Solving Vector Proof: Perpendicular Distance Between Two Parallel Planes

[Giuseppe]

hey guys, i am stuck on one more problem. Can anyone guide me onto the right path on how to start this?

Use this formula for the perpendicular distance between a point and a plane
D= |ax+by+cz-d| all over the square root of (a^2+b^2+c^2)

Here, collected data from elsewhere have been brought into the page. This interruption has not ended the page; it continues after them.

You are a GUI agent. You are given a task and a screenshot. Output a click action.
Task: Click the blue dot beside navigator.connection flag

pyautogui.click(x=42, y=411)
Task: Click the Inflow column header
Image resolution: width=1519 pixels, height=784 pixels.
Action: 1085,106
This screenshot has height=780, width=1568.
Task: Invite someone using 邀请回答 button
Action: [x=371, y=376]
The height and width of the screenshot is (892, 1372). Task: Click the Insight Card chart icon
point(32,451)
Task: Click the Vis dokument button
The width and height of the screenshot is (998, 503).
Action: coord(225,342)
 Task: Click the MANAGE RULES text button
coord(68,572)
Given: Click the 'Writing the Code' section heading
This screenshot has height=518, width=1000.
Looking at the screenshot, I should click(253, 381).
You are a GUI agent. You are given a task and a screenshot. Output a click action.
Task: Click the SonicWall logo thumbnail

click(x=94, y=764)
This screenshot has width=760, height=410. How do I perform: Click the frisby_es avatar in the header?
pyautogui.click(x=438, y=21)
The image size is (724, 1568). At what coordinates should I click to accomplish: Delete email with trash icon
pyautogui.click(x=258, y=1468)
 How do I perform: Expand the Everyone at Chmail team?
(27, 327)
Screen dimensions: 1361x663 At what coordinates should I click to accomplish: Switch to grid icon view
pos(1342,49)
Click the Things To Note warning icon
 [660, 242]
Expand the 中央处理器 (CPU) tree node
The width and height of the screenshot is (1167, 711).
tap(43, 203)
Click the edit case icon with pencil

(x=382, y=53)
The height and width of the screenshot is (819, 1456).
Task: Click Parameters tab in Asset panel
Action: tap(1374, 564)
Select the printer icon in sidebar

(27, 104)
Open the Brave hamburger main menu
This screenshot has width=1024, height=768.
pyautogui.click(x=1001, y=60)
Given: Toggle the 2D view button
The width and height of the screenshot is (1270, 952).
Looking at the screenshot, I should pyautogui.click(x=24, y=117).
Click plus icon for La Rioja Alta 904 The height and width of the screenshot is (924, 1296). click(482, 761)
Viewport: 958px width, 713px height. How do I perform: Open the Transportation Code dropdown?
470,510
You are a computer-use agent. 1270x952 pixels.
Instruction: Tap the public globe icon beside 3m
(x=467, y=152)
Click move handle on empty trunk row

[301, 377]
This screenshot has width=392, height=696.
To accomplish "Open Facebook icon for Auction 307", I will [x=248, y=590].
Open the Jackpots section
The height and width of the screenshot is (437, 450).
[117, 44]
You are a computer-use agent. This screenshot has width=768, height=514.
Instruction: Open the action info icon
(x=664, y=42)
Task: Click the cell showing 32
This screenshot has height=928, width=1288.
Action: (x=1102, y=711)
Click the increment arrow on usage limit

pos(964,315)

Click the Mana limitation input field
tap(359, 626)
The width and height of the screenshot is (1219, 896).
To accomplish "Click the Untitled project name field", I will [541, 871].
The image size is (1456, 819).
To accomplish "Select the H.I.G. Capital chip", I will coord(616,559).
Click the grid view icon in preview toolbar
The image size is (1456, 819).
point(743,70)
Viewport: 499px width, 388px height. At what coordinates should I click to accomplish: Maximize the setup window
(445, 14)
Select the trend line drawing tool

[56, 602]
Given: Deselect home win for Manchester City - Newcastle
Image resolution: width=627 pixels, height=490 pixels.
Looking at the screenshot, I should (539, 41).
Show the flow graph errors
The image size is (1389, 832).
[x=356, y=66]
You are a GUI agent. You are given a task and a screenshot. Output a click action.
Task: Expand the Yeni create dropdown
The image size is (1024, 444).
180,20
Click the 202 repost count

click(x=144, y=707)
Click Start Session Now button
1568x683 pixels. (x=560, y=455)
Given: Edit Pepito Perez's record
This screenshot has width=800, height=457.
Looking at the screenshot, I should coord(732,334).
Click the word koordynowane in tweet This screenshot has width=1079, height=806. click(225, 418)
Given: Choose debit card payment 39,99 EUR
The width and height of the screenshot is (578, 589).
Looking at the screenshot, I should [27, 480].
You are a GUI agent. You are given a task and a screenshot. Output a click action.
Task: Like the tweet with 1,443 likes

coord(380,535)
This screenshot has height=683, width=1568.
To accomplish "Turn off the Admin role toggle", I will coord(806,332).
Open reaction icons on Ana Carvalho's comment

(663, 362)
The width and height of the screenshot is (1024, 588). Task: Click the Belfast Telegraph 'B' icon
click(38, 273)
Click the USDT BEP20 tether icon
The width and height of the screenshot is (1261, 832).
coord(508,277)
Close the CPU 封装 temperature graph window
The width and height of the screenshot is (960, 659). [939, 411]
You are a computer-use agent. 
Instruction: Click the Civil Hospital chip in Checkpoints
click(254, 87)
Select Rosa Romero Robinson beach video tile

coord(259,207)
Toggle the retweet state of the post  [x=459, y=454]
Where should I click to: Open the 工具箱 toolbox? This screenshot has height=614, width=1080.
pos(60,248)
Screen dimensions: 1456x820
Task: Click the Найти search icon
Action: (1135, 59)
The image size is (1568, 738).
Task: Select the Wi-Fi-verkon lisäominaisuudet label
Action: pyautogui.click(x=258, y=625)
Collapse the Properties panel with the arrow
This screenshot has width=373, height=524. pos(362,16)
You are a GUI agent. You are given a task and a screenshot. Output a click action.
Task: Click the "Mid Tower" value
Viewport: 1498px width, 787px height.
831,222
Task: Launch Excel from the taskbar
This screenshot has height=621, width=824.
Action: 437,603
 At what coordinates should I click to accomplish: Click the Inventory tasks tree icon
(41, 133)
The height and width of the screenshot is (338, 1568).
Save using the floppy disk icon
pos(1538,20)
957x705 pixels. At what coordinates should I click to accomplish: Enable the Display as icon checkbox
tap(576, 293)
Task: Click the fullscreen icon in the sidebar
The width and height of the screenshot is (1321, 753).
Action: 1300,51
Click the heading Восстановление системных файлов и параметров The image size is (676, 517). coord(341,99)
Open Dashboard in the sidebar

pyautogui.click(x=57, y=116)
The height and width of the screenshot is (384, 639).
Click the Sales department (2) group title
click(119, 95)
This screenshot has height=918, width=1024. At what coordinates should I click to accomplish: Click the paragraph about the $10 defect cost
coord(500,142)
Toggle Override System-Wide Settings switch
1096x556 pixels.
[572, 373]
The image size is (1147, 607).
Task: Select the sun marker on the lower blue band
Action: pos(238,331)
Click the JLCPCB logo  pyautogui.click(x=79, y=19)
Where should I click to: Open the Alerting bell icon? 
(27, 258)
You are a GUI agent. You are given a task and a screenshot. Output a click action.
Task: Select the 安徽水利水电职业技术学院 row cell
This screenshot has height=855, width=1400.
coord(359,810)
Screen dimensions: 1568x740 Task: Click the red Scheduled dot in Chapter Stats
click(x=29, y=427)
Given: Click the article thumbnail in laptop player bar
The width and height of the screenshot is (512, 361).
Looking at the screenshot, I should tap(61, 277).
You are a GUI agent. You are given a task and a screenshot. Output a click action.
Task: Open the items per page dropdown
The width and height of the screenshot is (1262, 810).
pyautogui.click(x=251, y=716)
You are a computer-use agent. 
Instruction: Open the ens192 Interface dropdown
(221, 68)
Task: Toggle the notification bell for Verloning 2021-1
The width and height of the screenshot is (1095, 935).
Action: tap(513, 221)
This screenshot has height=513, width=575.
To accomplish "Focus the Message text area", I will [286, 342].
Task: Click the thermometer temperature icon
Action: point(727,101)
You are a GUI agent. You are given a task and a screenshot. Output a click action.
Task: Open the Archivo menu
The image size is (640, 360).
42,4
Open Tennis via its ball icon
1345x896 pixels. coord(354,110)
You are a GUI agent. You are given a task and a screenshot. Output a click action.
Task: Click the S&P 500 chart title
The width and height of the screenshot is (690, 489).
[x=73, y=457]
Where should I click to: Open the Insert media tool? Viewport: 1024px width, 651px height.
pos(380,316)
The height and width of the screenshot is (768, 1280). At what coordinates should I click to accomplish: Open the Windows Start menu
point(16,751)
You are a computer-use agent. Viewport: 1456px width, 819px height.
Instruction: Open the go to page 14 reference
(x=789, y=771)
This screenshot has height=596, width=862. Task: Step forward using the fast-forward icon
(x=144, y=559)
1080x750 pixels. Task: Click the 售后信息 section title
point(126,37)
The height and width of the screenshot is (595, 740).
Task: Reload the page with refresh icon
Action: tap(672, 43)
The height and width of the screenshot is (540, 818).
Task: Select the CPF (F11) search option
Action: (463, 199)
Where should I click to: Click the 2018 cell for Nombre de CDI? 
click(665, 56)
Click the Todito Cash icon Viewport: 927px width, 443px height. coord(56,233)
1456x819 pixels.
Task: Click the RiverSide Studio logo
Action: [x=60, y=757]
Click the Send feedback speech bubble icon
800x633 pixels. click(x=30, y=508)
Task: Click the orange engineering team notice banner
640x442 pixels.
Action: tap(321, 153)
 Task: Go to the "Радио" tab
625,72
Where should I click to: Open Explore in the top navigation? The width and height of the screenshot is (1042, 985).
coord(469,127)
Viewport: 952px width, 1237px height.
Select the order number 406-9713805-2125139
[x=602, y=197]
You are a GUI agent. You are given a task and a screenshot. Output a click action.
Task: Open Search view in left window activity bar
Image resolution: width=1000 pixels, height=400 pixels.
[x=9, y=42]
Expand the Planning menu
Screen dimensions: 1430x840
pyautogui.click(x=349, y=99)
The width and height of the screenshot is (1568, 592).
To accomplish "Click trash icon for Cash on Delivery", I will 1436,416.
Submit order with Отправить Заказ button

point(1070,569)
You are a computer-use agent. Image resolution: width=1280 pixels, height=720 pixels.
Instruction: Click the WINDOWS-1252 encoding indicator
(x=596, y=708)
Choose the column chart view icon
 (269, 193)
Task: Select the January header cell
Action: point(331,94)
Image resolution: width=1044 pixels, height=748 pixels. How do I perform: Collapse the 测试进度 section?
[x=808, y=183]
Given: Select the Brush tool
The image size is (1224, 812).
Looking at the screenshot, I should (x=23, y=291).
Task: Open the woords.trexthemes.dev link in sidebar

to show that the perpendicular distance D between the two parallel planes ax+by+cz+d1=0 and ax+by+cz+d2=0 is

D= |d1-d2| all over the square root of (a^2+b^2+c^2)

 

[AKG]

For a plane {(x, y, z) : ax + by + cz + d = 0} and a point (x', y', z'), you have that the distance from the point to the plane is:

D = \frac{|ax' + by' + cz' + d|}{\sqrt{a^2 + b^2 + c^2}}

The distance from one plane to another parallel plane is obviously the same as the distance from that plane to any single point on the other plane. Suppose (x₁, y₁, z₁) is on plane 1. That means that this point satisfies the equation:

ax₁ + by₁ + cz₁ + d₁ = 0

If we isolate d₁, we get:

d₁ = -(ax₁ + by₁ + cz₁)

-d₁ = ax₁ + by₁ + cz₁

Now the distance between plane 2 and plane 1 is the same as the distance between plane 2 and (x₁, y₁, z₁) since (x₁, y₁, z₁) is on plane 1. Using the given formula:

D = \frac{|ax_1 + by_1 + cz_1 + d_2|}{\sqrt{a^2 + b^2 + c^2}}

D = \frac{|-d_1 + d_2|}{\sqrt{a^2 + b^2 + c^2}}

D = \frac{|d_1 - d_2|}{\sqrt{a^2 + b^2 + c^2}}

 

[Giuseppe]

i get that, but i don't get your last algebraic step. how did the -d1+d2 turn into d1-d2

 

[robphy]

i get that, but i don't get your last algebraic step. how did the -d1+d2 turn into d1-d2

The question should really be
"how did |-d1+d2| turn into |d1-d2|?"
The answer is, of course, "because |-A|=|A|".